II. Piętnaście

436 31 18
                                    

Jin poprawił swój krawat. Był niesamowicie blady. Nadszedł dzień rozprawy. Tego dnia miał dowiedzieć się czy wszystko dobrze się skończy. Czy mała kulka szczęścia nazywana Jiyun z nim zostanie, czy może ciotka postawi na swoim i mu ją zabierze. Wiedział, że na jego niekorzyść wpływa to, że nie ma żony. Prawnik sugerował mu żeby odpuścił bo jako "samotny ojciec" praktycznie nie miał szans. Na szczęście wiele innych kwestii ewidentnie wskazywało na to, że się nadaje . Ciotka jednak w trakcie rozprawy mogła powiedzieć zbyt wiele rzeczy, które by mu zaszkodziły, a tym samym skrzywdziłyby Jiyun. Był przerażony.
W czasie rozprawy dziewczynka miała zostać pod opieką Hoseoka i Jimina. Na szczęście to on nadal decydował o małej... I miał nadzieję, że tak zostanie. Jungkook miał niestety egzamin więc nie mógł ich wesprzeć w tym czasie. Jimin i Hoseok zdążyli już wszystko zaliczyć w trakcie tej sesji, a Taehyung ze względu na wezwanie do sądu jako świadek przełożył egzamin na inny termin. Chciał skupić się na pomocy kuzynowi.
Namjoon obserwował ukochanego zmartwiony. Nie wyobrażał sobie jak bardzo Jin będzie załamany jeśli co pójdzie nie tak.

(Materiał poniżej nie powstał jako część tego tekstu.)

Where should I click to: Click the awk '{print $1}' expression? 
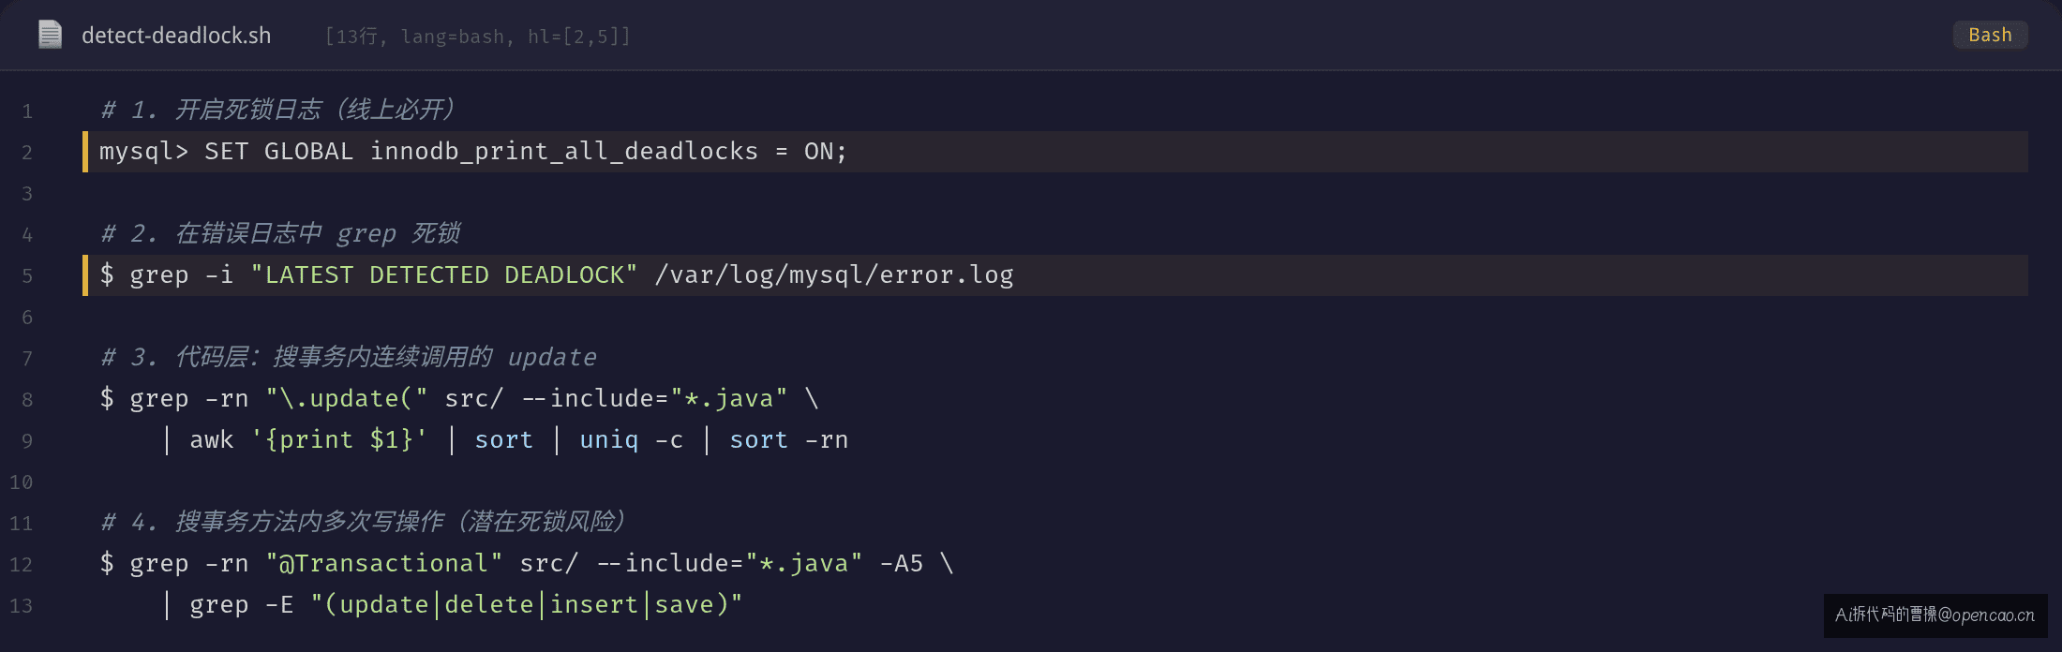[308, 439]
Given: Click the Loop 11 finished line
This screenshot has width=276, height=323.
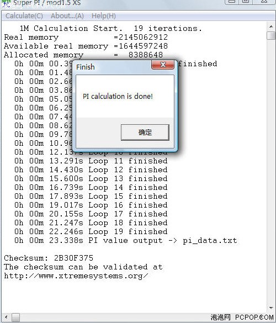Looking at the screenshot, I should [91, 161].
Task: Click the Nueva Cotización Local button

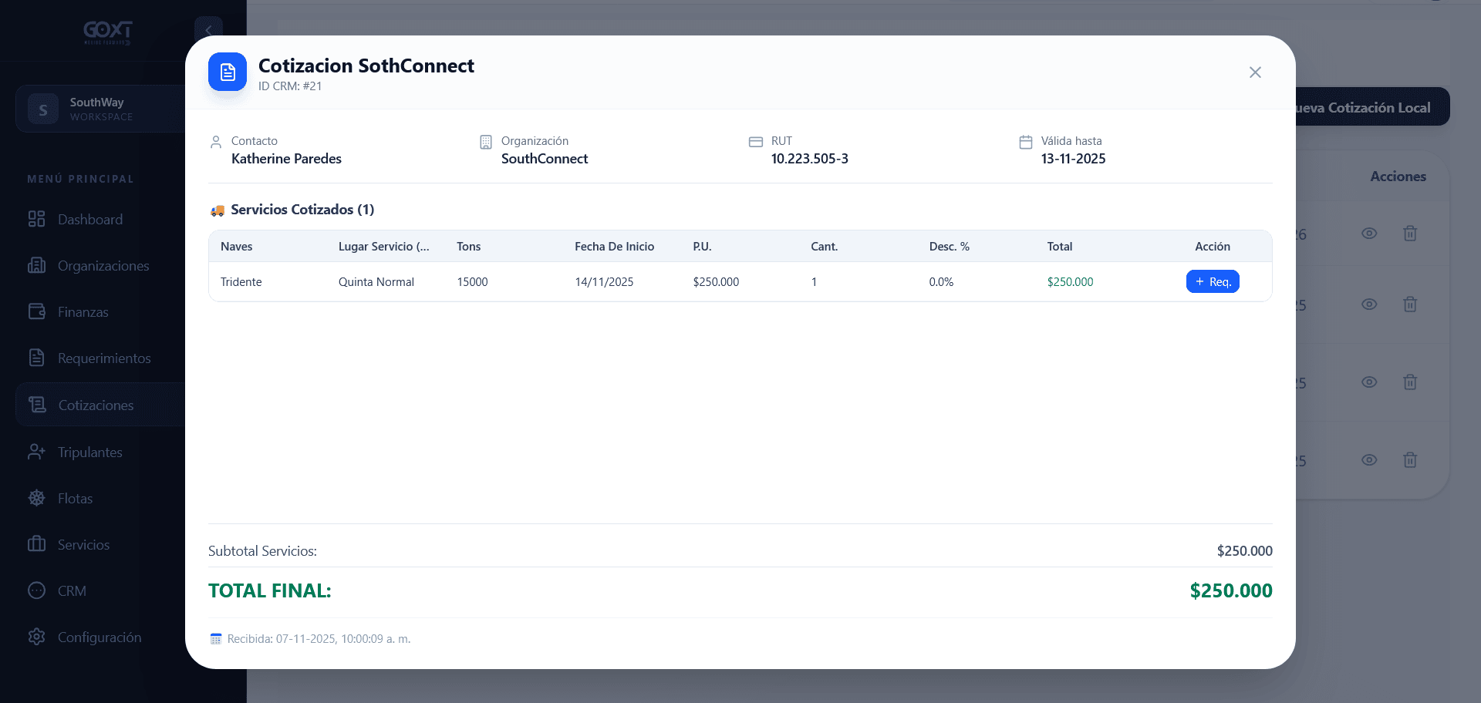Action: tap(1371, 107)
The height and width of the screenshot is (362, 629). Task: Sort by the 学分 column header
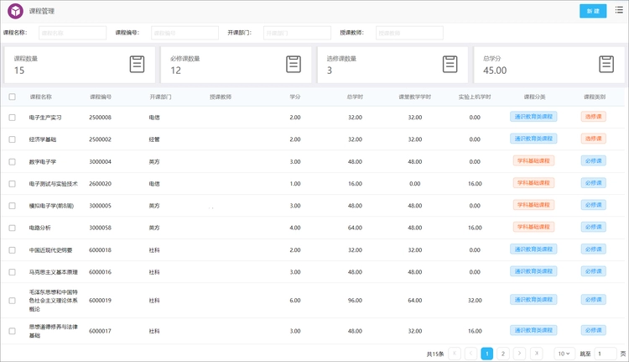coord(295,97)
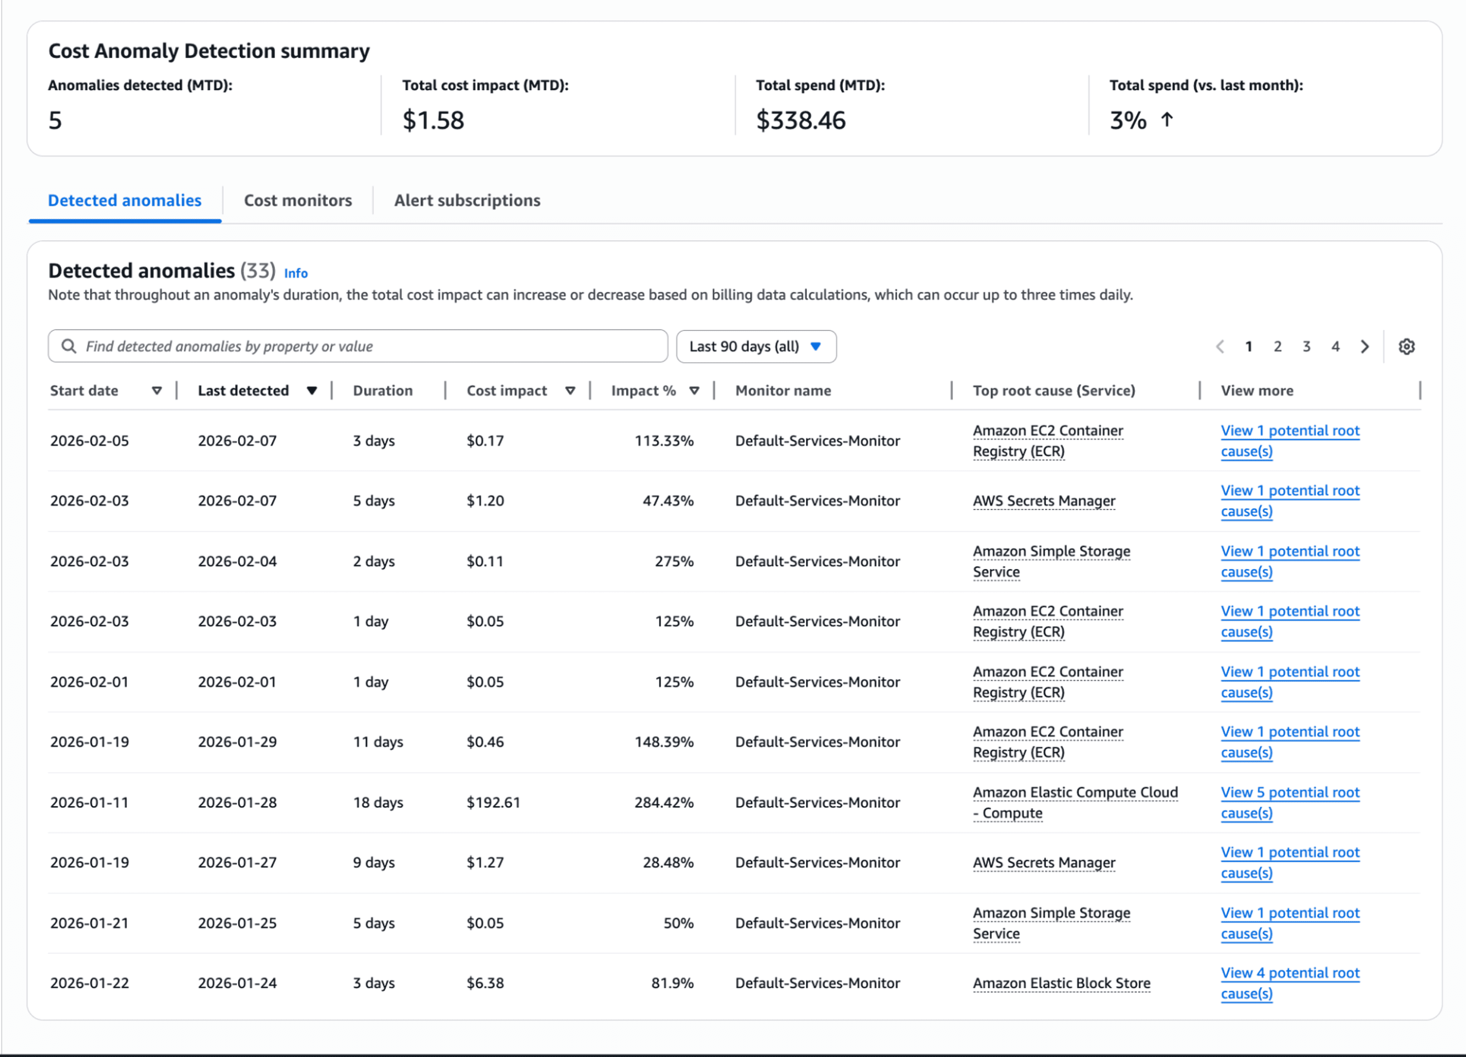1466x1057 pixels.
Task: Sort by Start date arrow icon
Action: 156,390
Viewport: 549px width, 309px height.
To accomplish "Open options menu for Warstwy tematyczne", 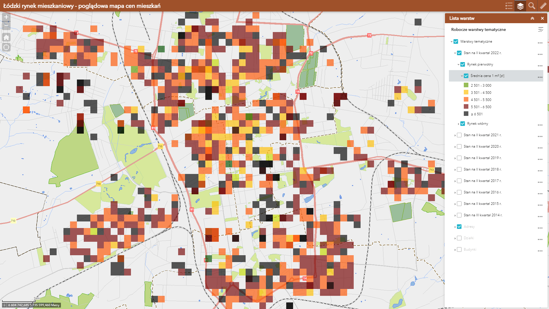I will pyautogui.click(x=540, y=43).
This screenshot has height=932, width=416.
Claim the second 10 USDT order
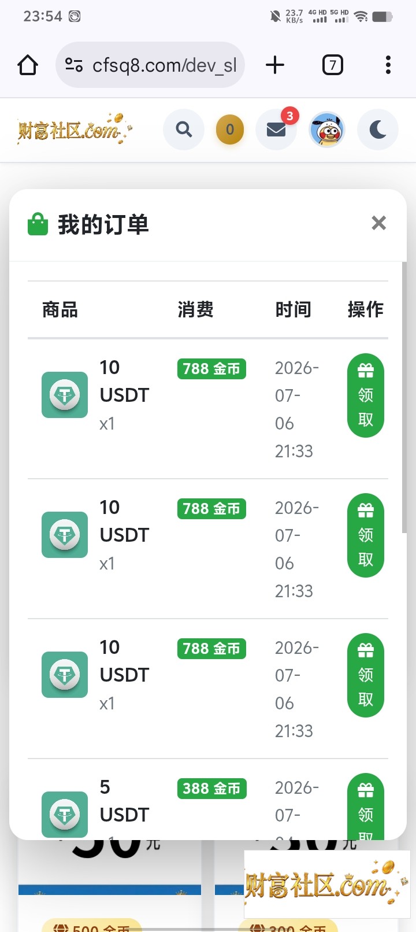tap(366, 535)
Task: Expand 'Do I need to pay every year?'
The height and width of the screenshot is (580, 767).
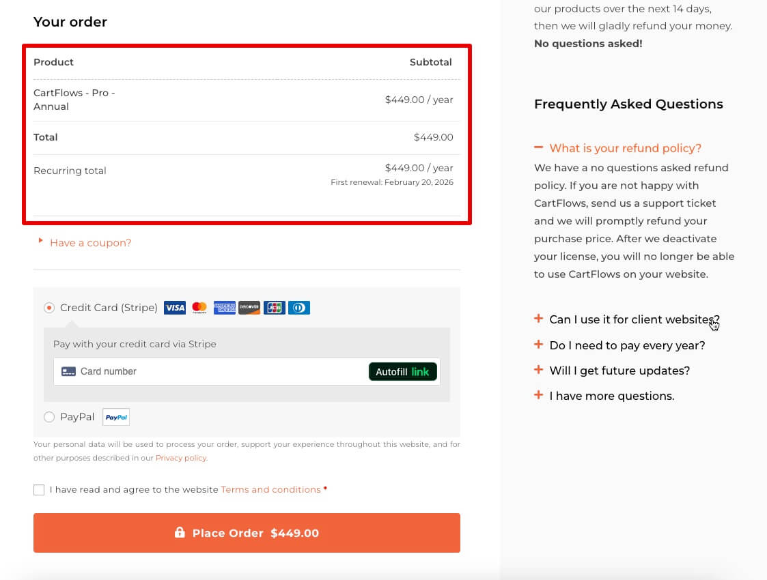Action: point(627,345)
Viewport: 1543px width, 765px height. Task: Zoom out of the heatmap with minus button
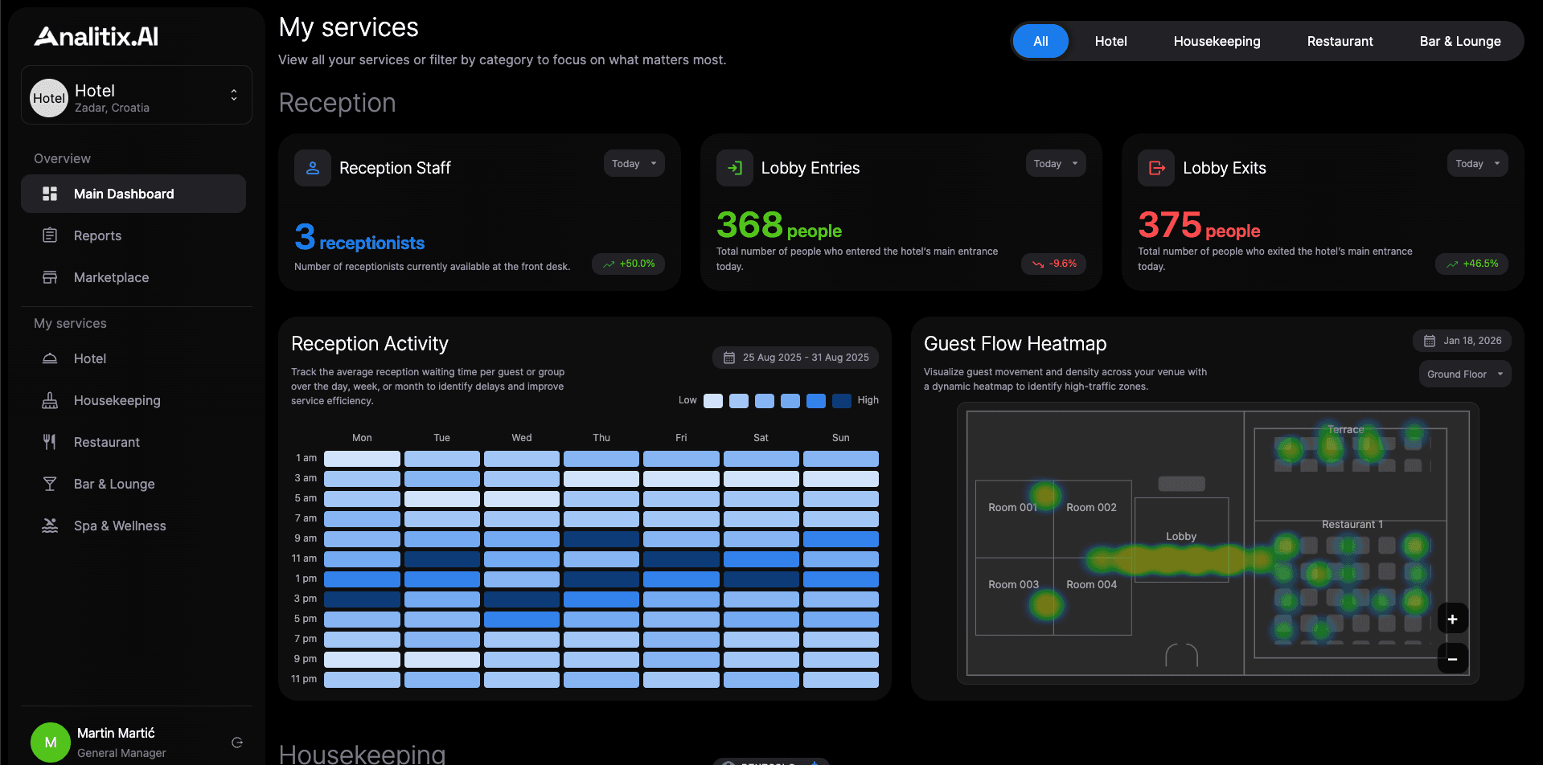click(1452, 659)
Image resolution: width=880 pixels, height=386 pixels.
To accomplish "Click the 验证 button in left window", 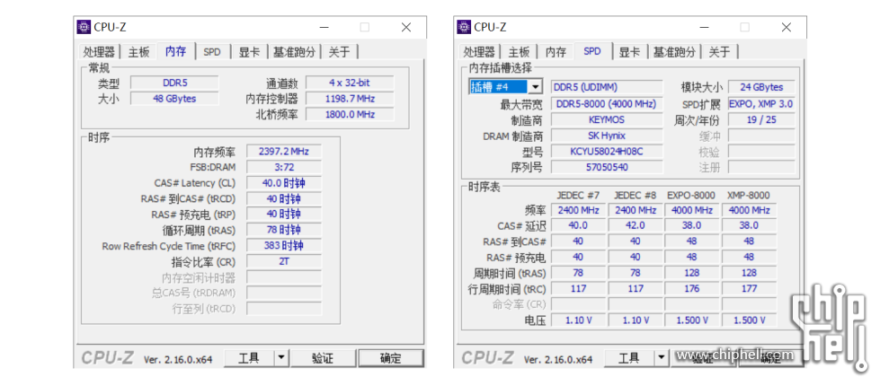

Im obojgu zależało bardzo na dziewczynce, chcieli jej zapewnić dom i kochającą rodzinę. Bał się też trochę, że zaczną pytać o ich relację. Oficjalnie byli przecież przyjaciółmi, którzy mieszkają razem. Informacja o ich orientacji seksualnej mogła zaszkodzić Jinowi, ale trudno było mówić o tym, że nic ich nie łączy. Bo przecież łączyło bardzo dużo.

Taehyung i Yoongi stanęli obok Jina i uśmiechnęli się lekko, pocieszająco. Taehyung nie miał wątpliwości co do tego, kto wygra. Co prawda był zdenerwowany. Nie lubił sądu, nawet jeśli jego matka tu pracowała i przez to od dziecka tu bywał.
Yoongi zaś stresował się bardzo. Jako że był pracownikiem, osobą , która była odpowiedzialna za bezpieczeństwo, mogli mu zadawać pytania właśnie ze względu na zabezpieczenia. Miał być całkowicie neutralny, obcy. Co było dla niego coraz trudniejsze. Od jakiegoś czasu traktował Jina jak bliskiego przyjaciela i trudno było mówić o nim w obojętny, profesjonalny sposób.
- Będzie dobrze.
Powiedział Tae i ścisnął ramię Jina. Wsparcie, jakie dostawał od rodziny było pocieszające, dodawało skrzydeł. Tae wiedział jak ważne to jest.

Ciotka obserwowała ich z drugiego końca korytarza wściekła. Co prawda miała wiele dowodów i argumentów za tym, żeby przekazali opiekę właśnie jej i jej mężowi, ale Jin miał wsparcie zbyt wielu ważnych i szanowanych osób. Co z tego, że była babcią dziewczynki, jej najbliższą rodziną, skoro sąd mógł chcieć podlizać się kilku ważnym osobom.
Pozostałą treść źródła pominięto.